▶ [Extract]

Bangladesh: Christians Suffer Extortion, Beatings

Two Christian women in Bangladesh’s northern district of Jamalpur said village officials extorted relatively large sums of money from them – and severely beat the husband of one – for proclaiming Christ to Muslims.
Johura Begum, 42, of Pingna village said a member of the local union council, an area government representative and the father of a police officer threatened to harm her grown daughters if her family did not pay them 20,000 taka (US$283). The police officer whose father was allegedly involved in the extortion was investigating a fabricated charge that Christians had paid Muslims to participate in a river baptism on May 26.
Begum had invited seven converts from Islam, including three women, to be baptized on the occasion, she said. Only six men among 55 converts were baptized by the leaders of the Pentecostal Holiness Church of Bangladesh (PHCB), Christian leaders said, as the rest were intimidated by protesting Muslims; the next day, area Islamists with bullhorns shouted death threats to Christians.
Begum said her husband is a day-laborer at a rice-husking mill, and that 20,000 taka was a “colossal amount” for them. She was able to borrow the money from a Christian cooperative, she said.

▶ [Work order] Continue the report on extortion and beatings of Christians in Bangladesh from where it stops.

▶ [Data extract]
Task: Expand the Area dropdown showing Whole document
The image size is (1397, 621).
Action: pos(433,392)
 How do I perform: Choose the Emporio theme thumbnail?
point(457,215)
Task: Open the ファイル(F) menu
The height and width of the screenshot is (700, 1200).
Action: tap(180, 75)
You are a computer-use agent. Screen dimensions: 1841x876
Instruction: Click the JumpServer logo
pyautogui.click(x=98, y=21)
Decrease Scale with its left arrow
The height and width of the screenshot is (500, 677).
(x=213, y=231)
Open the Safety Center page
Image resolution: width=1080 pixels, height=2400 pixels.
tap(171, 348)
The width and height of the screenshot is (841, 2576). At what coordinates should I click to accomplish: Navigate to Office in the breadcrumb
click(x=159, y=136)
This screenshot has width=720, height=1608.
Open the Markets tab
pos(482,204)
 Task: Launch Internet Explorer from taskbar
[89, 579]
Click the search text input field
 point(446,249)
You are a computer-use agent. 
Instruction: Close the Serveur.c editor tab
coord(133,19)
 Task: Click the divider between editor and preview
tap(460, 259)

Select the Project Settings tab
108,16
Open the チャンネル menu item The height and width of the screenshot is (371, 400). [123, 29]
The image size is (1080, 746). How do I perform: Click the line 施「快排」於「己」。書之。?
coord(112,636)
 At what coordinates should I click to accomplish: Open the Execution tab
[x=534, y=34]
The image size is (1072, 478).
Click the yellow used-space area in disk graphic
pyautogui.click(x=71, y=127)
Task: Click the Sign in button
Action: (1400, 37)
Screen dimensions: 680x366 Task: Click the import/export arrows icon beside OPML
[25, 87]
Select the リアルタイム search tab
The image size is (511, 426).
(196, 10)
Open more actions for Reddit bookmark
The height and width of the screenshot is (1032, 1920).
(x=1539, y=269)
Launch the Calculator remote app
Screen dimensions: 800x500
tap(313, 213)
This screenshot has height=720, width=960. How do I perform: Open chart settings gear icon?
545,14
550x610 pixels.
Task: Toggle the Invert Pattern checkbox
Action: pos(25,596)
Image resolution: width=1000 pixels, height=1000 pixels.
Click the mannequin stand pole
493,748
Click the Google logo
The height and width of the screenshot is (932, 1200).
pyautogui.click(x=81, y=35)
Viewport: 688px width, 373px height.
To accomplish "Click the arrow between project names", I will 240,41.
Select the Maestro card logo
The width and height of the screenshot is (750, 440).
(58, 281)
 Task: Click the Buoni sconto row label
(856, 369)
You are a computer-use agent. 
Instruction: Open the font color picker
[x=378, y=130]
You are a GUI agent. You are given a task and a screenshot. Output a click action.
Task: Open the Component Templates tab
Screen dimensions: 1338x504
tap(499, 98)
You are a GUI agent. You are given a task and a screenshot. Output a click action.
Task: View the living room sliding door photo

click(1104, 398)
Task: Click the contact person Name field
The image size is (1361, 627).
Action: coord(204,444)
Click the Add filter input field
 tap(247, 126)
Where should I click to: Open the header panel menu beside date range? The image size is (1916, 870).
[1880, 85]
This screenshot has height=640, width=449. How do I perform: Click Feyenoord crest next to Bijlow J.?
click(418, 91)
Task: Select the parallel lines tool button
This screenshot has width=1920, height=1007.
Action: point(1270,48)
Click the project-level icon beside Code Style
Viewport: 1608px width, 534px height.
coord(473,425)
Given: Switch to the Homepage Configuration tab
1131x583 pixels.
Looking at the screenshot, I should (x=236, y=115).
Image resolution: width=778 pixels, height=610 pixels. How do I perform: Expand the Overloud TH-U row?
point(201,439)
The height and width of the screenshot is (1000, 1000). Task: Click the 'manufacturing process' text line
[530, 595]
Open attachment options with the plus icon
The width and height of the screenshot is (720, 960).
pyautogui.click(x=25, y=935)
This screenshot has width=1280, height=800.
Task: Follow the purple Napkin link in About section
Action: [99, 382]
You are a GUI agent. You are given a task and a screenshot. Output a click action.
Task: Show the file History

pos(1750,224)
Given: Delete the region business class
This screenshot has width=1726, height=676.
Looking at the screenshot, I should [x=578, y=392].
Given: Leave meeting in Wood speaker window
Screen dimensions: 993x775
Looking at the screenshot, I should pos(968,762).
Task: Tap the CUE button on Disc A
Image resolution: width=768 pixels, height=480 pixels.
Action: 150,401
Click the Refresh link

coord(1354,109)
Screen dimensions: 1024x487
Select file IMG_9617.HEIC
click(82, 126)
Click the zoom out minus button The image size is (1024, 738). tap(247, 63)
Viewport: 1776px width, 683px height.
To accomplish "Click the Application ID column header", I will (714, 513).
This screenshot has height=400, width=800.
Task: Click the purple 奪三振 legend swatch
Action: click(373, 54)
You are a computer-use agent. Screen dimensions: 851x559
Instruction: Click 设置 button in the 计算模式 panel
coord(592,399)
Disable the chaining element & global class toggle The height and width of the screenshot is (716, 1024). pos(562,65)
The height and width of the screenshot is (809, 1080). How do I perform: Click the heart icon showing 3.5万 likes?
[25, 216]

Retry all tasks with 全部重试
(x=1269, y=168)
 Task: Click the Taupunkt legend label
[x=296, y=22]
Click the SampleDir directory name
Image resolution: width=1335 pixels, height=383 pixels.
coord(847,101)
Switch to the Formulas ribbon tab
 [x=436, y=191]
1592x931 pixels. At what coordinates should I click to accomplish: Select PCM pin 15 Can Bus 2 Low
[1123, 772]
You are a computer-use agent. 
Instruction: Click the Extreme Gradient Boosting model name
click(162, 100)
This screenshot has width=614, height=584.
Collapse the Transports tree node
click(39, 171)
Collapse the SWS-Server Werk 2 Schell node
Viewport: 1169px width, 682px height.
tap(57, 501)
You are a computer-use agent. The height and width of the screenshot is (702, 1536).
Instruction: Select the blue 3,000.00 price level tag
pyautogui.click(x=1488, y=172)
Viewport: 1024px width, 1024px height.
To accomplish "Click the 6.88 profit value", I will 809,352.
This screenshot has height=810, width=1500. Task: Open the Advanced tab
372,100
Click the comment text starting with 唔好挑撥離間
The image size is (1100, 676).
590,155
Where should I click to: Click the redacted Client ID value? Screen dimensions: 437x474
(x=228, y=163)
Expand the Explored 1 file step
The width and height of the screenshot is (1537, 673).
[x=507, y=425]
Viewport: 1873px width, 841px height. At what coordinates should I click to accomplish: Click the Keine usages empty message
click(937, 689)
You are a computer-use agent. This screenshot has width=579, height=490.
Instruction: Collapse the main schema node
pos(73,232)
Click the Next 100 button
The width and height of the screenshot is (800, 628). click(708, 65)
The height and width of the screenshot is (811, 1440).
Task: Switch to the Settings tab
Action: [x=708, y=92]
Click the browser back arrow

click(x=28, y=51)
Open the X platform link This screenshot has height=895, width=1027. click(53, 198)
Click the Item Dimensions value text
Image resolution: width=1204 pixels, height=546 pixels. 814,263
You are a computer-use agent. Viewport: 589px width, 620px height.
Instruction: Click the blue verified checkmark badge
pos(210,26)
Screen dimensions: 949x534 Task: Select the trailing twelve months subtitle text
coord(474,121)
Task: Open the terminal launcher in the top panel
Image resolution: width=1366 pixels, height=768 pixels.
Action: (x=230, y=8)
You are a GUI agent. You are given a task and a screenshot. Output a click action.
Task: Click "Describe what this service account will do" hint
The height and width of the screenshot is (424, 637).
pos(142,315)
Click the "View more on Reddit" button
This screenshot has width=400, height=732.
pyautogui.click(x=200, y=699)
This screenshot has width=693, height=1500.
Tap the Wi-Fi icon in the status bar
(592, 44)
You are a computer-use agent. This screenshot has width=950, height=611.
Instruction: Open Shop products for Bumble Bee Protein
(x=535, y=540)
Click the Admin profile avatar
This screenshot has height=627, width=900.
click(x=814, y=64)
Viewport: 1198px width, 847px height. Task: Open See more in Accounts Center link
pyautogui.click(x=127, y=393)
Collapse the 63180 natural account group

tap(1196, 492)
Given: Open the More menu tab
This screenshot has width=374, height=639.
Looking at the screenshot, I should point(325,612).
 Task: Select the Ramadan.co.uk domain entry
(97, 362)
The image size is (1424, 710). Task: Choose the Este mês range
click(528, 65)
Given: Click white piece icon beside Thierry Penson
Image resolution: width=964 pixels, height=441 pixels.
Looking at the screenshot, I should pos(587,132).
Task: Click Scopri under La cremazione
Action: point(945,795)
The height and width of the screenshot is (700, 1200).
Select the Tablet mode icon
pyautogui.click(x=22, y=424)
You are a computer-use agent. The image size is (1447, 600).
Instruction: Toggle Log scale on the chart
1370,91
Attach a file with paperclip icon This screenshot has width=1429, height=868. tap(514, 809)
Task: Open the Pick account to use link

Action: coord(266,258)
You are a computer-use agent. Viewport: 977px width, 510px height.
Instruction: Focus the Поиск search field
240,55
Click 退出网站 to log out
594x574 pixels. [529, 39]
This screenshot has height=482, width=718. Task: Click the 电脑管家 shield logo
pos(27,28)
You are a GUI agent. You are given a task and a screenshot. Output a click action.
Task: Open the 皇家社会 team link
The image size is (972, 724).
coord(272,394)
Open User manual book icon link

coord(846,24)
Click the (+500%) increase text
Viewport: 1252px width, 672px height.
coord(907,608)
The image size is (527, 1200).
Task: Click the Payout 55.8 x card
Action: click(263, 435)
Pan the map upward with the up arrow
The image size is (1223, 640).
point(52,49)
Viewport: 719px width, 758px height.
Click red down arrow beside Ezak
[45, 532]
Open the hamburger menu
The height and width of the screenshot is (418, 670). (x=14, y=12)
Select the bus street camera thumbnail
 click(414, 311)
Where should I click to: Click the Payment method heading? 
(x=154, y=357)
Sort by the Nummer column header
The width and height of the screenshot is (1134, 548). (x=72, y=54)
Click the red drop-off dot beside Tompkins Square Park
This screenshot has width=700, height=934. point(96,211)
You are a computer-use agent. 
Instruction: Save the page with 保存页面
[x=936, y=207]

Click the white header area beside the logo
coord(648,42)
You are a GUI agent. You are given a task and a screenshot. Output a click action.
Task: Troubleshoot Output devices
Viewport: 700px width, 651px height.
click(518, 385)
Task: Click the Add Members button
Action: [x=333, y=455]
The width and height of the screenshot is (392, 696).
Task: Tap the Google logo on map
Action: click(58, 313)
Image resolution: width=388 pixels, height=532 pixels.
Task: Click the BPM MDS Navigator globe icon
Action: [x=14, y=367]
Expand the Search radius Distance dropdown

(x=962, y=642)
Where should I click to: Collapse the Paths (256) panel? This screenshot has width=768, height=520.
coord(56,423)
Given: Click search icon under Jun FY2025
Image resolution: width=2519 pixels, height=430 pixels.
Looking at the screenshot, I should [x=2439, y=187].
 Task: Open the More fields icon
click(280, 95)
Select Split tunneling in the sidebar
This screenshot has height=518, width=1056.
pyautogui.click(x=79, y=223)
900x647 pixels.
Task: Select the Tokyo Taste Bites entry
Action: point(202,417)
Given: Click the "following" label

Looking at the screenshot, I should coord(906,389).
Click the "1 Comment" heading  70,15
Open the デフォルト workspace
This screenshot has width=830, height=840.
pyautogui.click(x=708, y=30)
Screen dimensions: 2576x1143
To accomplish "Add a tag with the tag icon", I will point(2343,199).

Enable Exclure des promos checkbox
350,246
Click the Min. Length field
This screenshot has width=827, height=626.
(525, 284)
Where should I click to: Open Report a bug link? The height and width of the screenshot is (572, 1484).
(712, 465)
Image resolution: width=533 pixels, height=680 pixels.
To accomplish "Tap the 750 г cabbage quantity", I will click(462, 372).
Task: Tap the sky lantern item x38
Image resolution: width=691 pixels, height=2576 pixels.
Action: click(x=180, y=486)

▶ [Result of this task]
“I gave the extortion money for the sake of our safety and security,” Begum said. “It not possible to say aloud what abusive language they used against me for inviting people to God.”
Villagers backed by a political leader of the ruling Bangladesh Awami League party also allegedly extorted 250,000 taka (US$3,535) from another Christian woman, 35-year-old Komola Begum of Doulatpur village, whose husband is a successful fertilizer seller.
The villagers claimed that she and her husband had become rich by receiving funds from Christians. After the baptisms, local Muslims beat her husband to such an extent that he received three days of hospital treatment for his injuries, she said.
Komola Begum, who had invited 11 persons including three women to the baptisms, told Compass that her husband’s life was spared only because she paid what the Muslims demanded.
“My husband is a scapegoat – he simply does business,” she said. “But he was beaten for my faith and activities.”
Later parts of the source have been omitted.